Perhaps the most prominent natural landmarks near Atlanta are Stone Mountain, fifteen miles to the east, an enormous granitic monadnock with an elevation 1,686' above sea level, and Kennesaw Mountain, twenty miles to the northwest, and its twin peaks, the highest with an elevation of 1,808'. Both mountains are visible from several points in the city, if one can get above the tree cover. In 1838, Aaron Cloud created the area's first tourist attraction when he built a wood-framed tower, 165 feet high, on top of Stone Mountain. An early visitor noted, "[t]he prospects we attained were wide and beautiful, having the single fault of being rather too monotonous. The eyes rest upon a vast continuity of forest." [1]

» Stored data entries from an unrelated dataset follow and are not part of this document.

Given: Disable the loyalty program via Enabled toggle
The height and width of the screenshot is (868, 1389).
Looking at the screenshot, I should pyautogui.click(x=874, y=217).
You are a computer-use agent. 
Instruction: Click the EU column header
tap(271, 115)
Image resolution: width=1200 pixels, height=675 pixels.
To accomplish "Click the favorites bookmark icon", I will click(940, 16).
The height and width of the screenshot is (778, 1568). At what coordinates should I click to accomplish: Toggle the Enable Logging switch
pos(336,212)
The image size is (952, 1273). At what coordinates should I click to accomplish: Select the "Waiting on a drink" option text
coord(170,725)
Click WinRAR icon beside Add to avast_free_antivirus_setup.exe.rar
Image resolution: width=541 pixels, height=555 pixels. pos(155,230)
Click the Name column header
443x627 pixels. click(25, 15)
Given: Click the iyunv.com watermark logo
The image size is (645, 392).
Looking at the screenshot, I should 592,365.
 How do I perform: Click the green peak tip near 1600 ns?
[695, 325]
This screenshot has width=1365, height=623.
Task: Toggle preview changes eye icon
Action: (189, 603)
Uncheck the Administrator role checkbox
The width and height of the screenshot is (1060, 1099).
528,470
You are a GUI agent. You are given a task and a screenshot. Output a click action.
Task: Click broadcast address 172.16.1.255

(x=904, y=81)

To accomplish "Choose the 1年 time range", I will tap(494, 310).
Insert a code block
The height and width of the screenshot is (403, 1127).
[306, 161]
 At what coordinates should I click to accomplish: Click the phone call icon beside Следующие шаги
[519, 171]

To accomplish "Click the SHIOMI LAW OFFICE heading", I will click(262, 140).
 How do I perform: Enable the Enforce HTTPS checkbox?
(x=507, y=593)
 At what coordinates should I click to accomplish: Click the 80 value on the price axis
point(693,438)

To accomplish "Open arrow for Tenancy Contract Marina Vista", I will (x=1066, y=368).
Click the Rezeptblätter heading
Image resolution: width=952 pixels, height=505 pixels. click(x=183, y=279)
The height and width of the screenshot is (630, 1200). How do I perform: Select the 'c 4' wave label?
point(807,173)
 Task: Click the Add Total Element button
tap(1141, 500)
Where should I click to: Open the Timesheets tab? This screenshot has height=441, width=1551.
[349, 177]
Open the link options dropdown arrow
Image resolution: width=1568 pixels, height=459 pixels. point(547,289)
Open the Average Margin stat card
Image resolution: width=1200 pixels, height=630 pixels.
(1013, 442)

Figure 2-2. Foot paths criss-crossed the Georgia piedmont long before European settlement. Many of them were probably much like this modern trail at Chattahoo-chee River National Recreation Area. (Photograph by author, 2014)

People were walking the woodlands of eastern North America by at least 13,000 years ago, and perhaps long before that. The first were nomadic hunters and gatherers who followed game and the seasons in a subsistence lifestyle, stopping occasionally to build temporary and sometimes seasonal shelters or to take advantage of natural rock shelters, such as the sixteeen documented by National Park Service archaeologists along the Chattahoochee River between Buford Dam and Peachtree Creek.

People everywhere have always walked, "veining the earth with paths visible and invisible, symmetrical or meandering," as author Thomas Clark put it. Long before European contact, the indigenous people of southeastern North America had created an elaborate system of foot paths, many following tracks worn by buffalo and other megafauna through eons of use prior to the arrival of humans. Crisscrossing eastern North America, these ancient trails were often used for travel over quite long distances, whether in trade or war or simply in maintaining contact with distant family members. [2]

The early trails avoided rough or swampy terrain and dense undergrowth such as laurel thickets and cane brakes for the same reasons we do, ease of travel and protection of shoes and garments. Often following ridgelines and other high ground, which typically offered firmer footing and fewer obstacles to travel, they were usually less than two feet wide as people wound their way single-file through the area's hilly and heavily wooded landscape. With the widespread use of horses among the southeastern Indians in the early eighteenth century, some trails were widened through constant use to four, five, or even six feet wide.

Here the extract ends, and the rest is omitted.